The city is set to host the U.S. Curling National Championship in 2021, the 2024 U.S. Amateur Championship, and the 2029 Ryder Cup for the second time.

Despite all these developments and events, Grau left viewers with one thought.

“Let’s be safe, be smart, wear the mask and let’s get through COVID together,” Grau said.


Victoria Mayor-Elect Deb McMillan spoke at the luncheon, and said current Mayor Tom Funk “sends his regrets” in his absence.

Before walking luncheon participants through Victoria’s year-end recap, she offered a sweeping statement.

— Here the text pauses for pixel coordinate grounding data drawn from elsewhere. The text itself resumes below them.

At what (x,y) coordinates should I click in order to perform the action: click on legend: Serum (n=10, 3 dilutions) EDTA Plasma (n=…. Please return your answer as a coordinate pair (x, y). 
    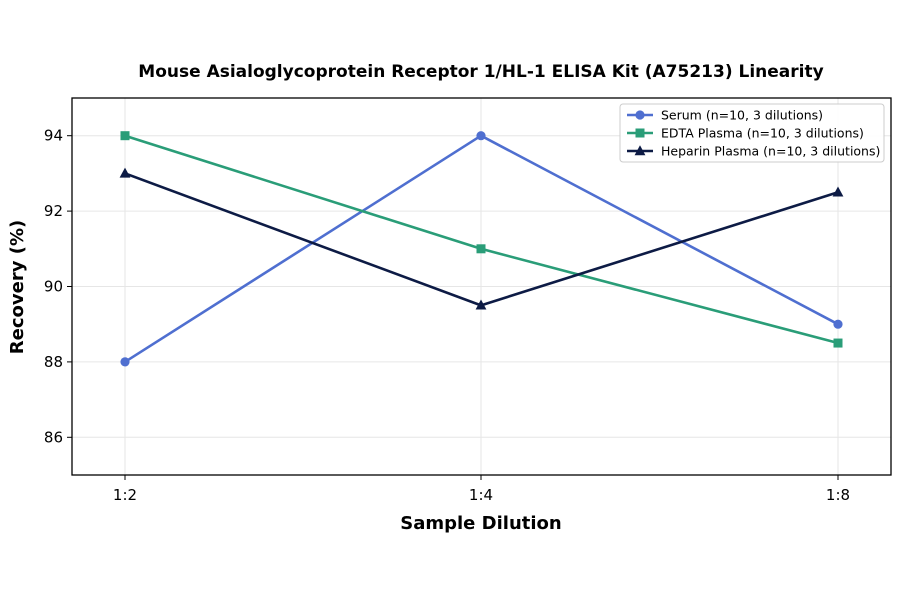
    Looking at the image, I should click on (752, 133).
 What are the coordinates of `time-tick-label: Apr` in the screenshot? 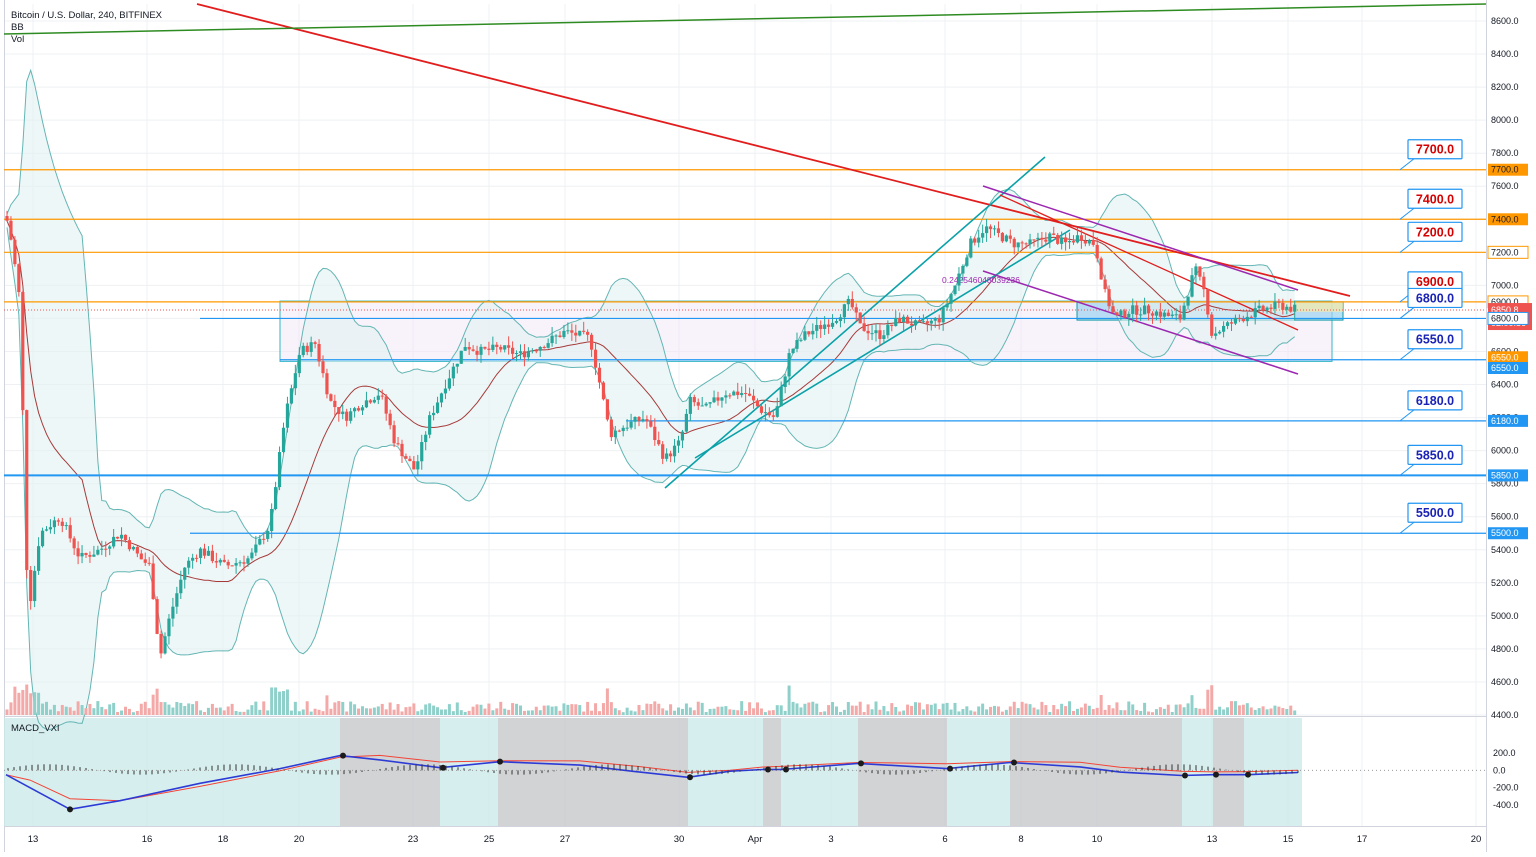 It's located at (756, 840).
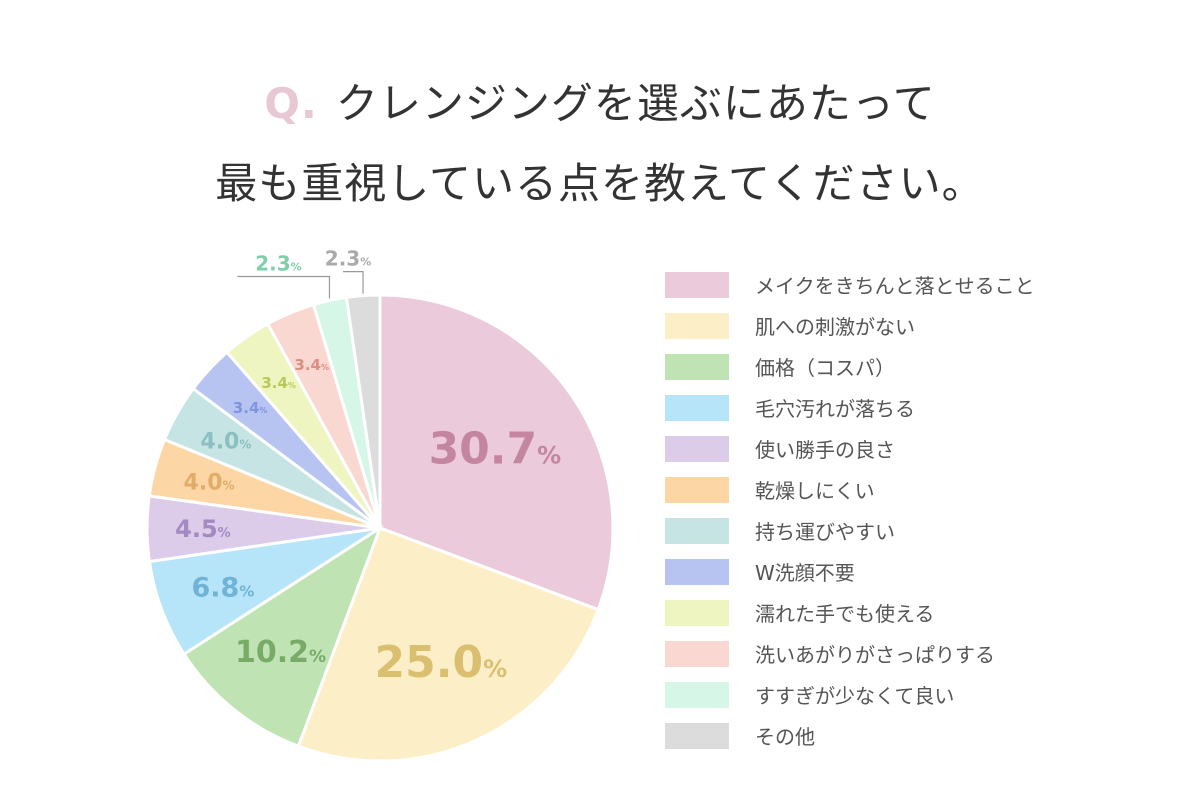  Describe the element at coordinates (850, 736) in the screenshot. I see `legend-item: その他` at that location.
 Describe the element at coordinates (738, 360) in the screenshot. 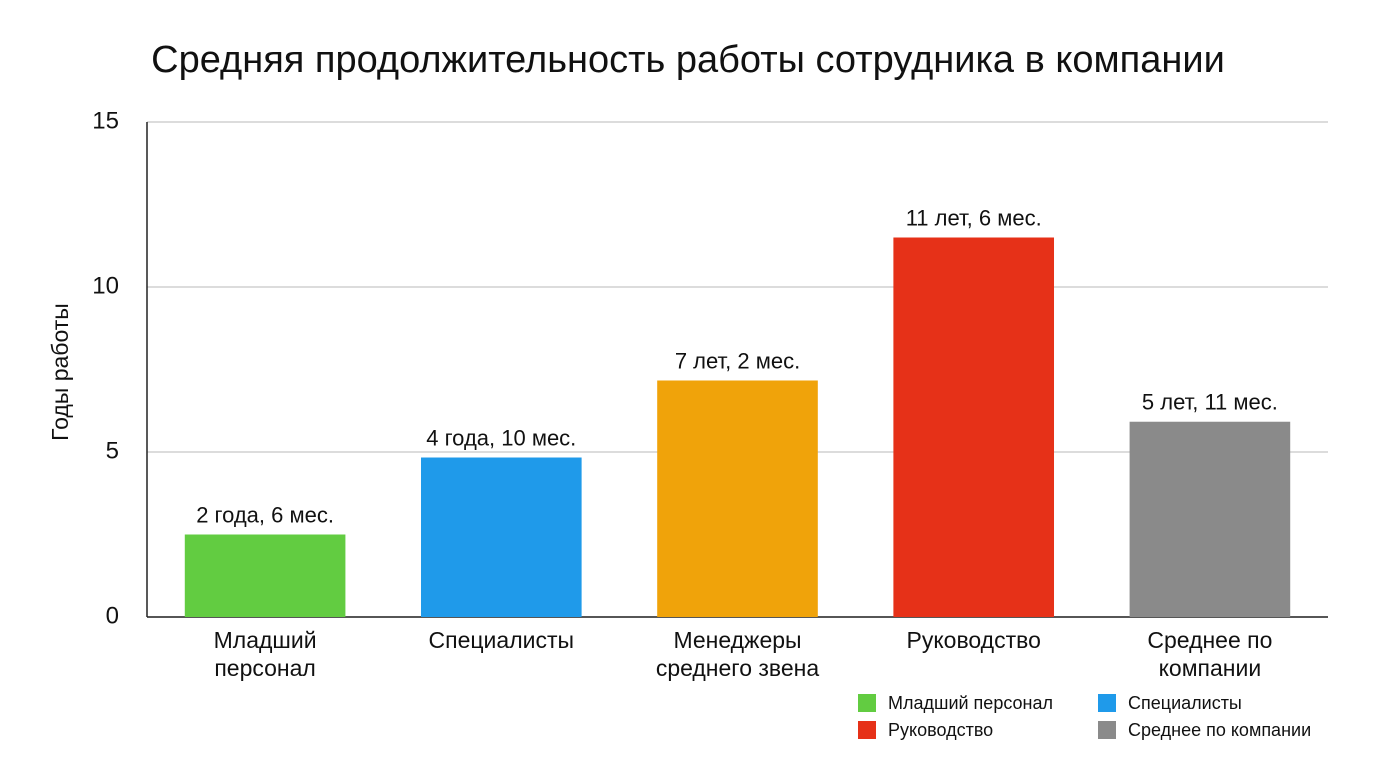

I see `data-label: 7 лет, 2 мес.` at that location.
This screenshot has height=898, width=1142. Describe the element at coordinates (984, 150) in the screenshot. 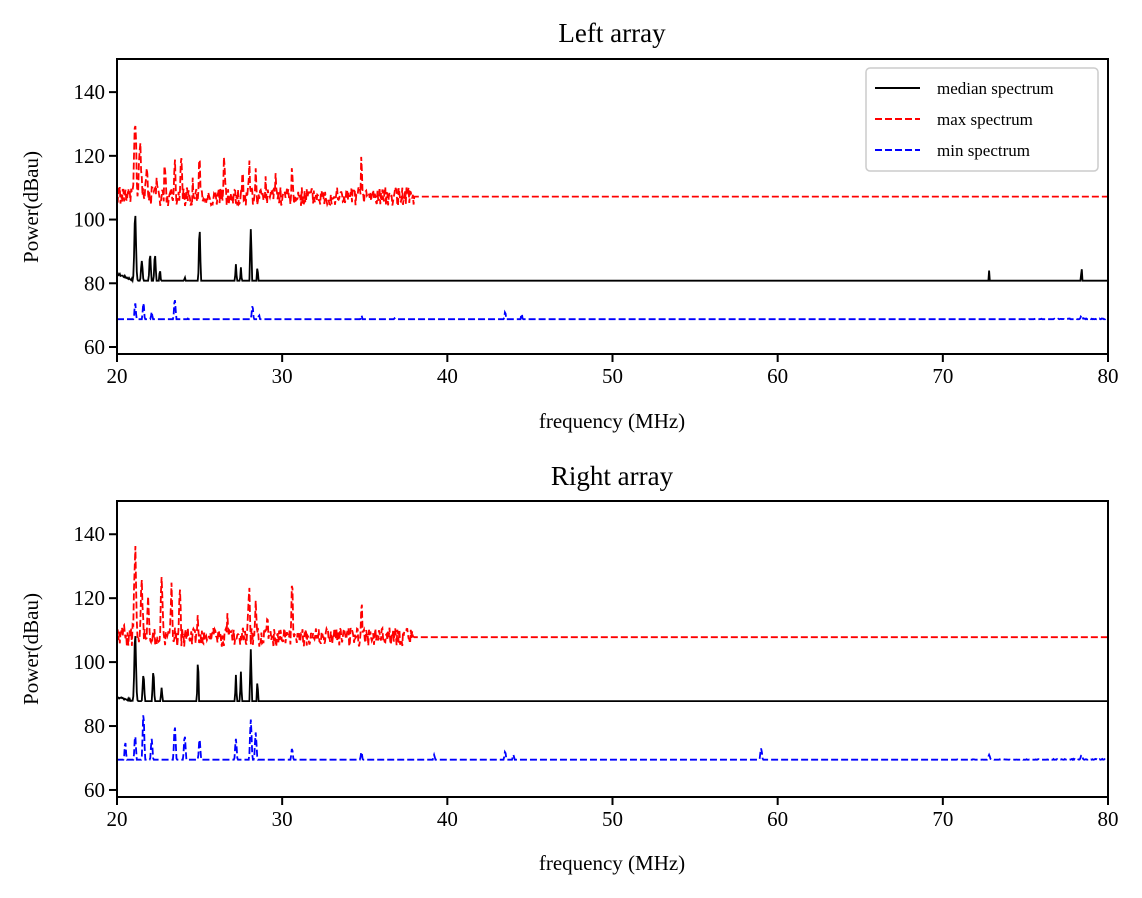

I see `legend-label-min: min spectrum` at that location.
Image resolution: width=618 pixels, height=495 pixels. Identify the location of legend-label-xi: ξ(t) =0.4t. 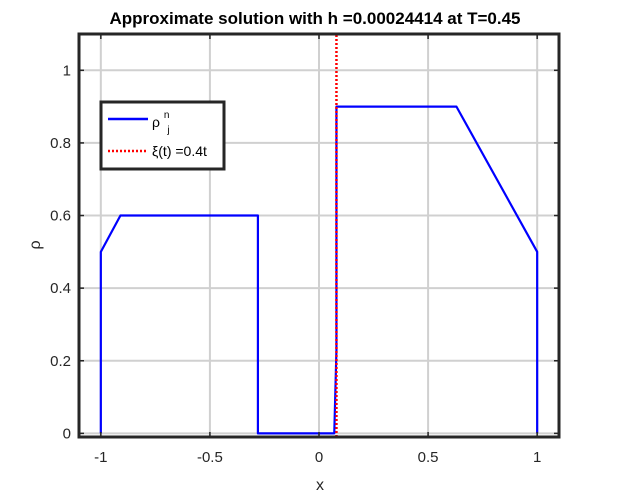
(180, 151).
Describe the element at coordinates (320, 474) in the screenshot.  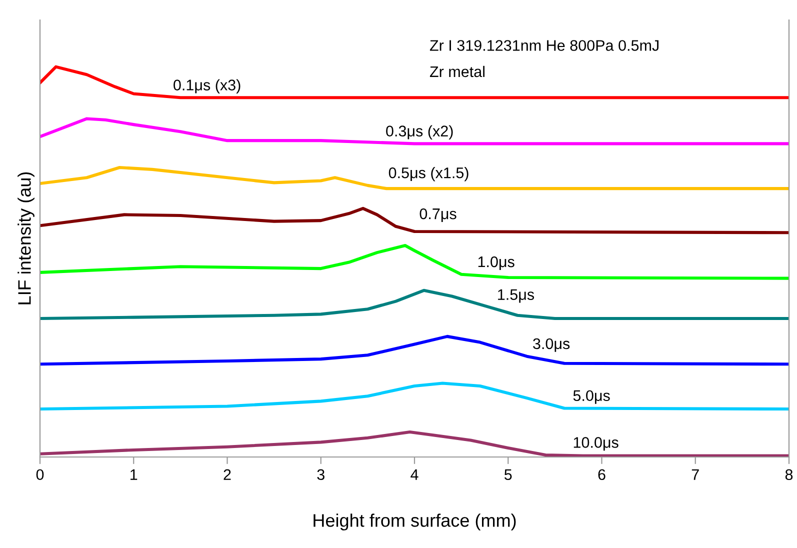
I see `x-tick-label: 3` at that location.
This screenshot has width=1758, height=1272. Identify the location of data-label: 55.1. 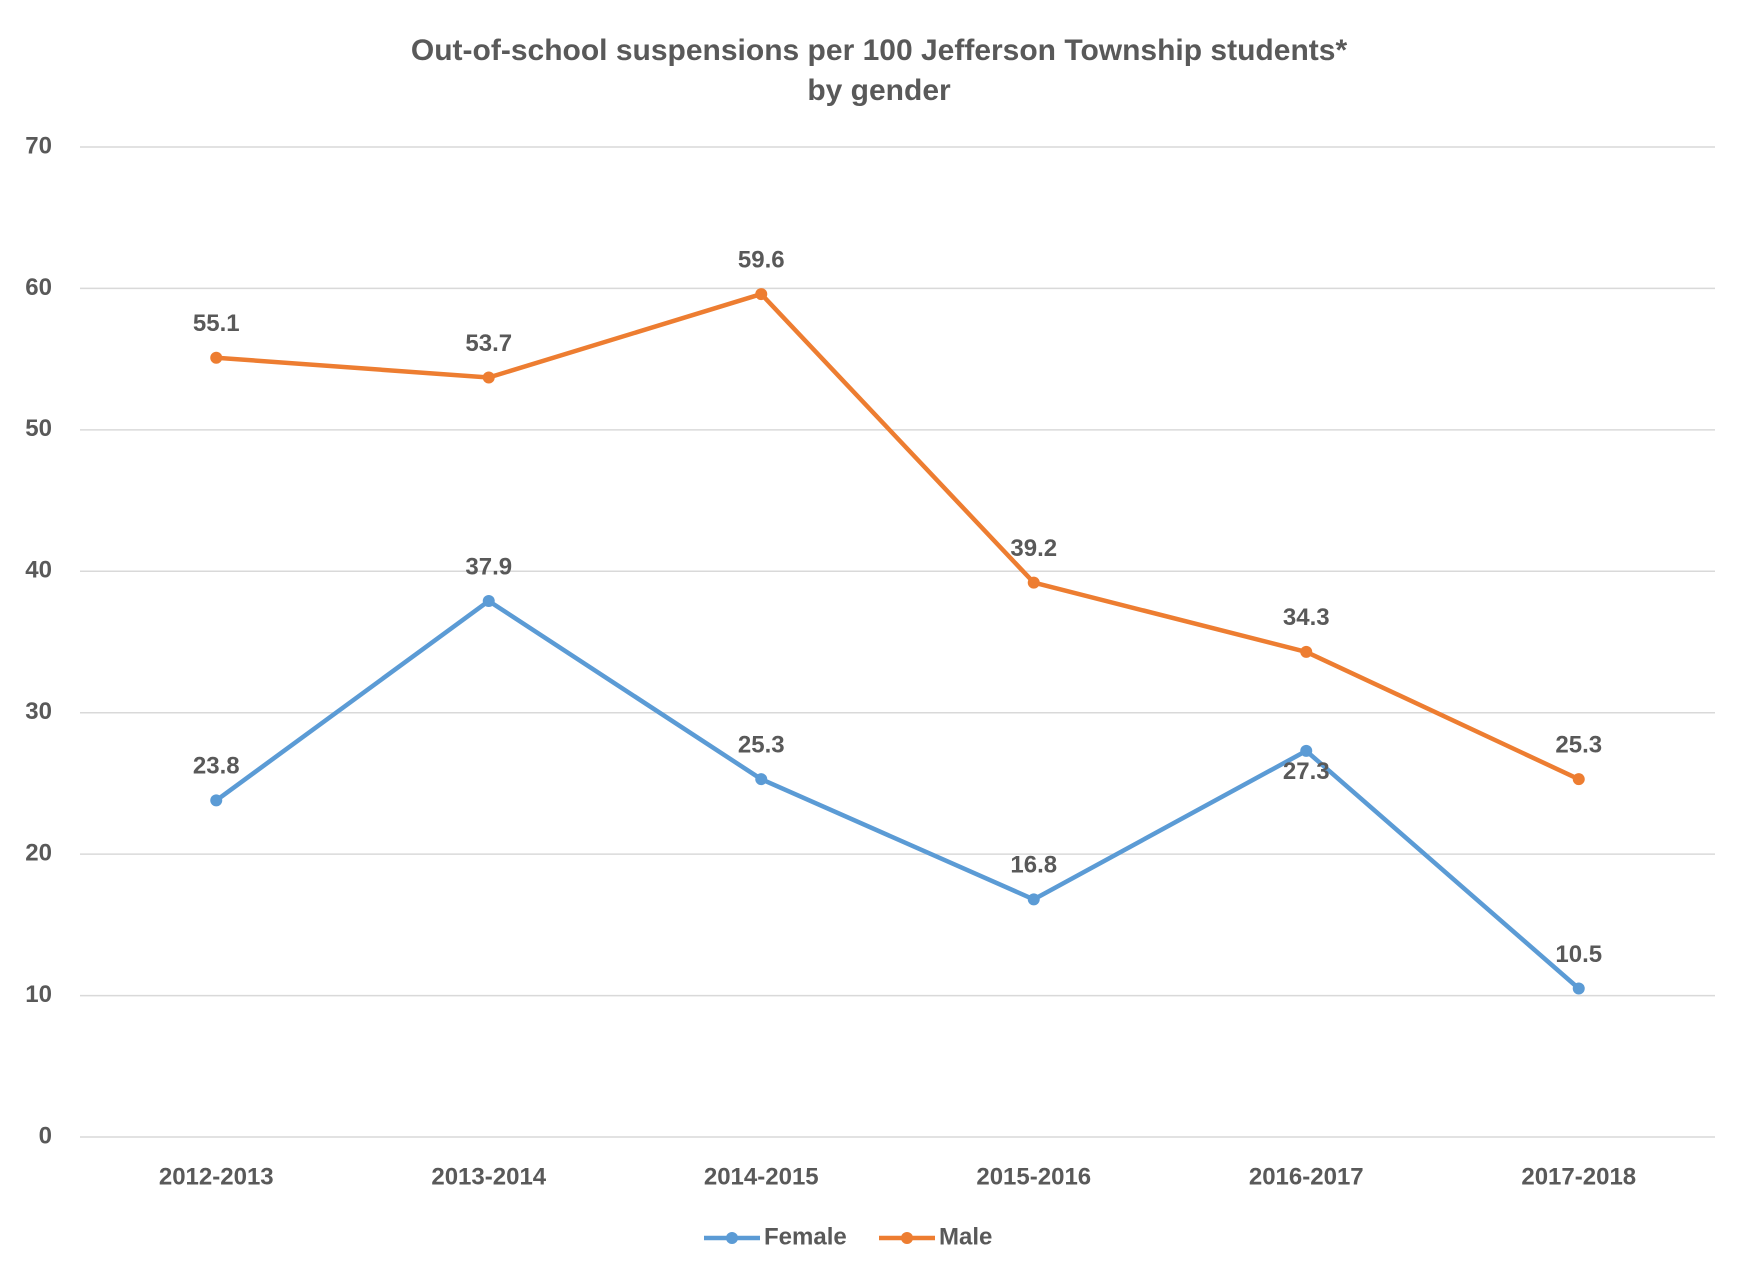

“Although this year has been challenging, I would ultimately say that great progress has been made,” McMillan said.

“Community partnerships” was one category she addressed, several of those relationships happening for the first time.

Victoria held an inaugural Citizens Academy to learn about behind-the-scenes city happenings and hosted its first farmers market.

This year, Bethesda Cornerstone Village entered Victoria in September as a housing community for those with disabilities and seniors.

The second category McMillan spoke of was area businesses. New ones included La Cucina World Pantry & Art, Lion’s Den restaurant and Live True Yoga Studio. Coming soon is Victoria Healthy Hub.

The city launched Eat Street 2020, which let restaurants use their parking spaces and sidewalks for outdoor seating. Five businesses participated.

The last category McMillan addressed was development, including the construction of Wassermann Lake Preserve which is expected to wrap up in the spring.

Marsh Lake Road was reconstructed, and a 13.5-acre housing and commercial development should make its way to downtown in the near future, she said.

“I look forward to updating you all on our progress at next years chamber luncheon,” McMillan said.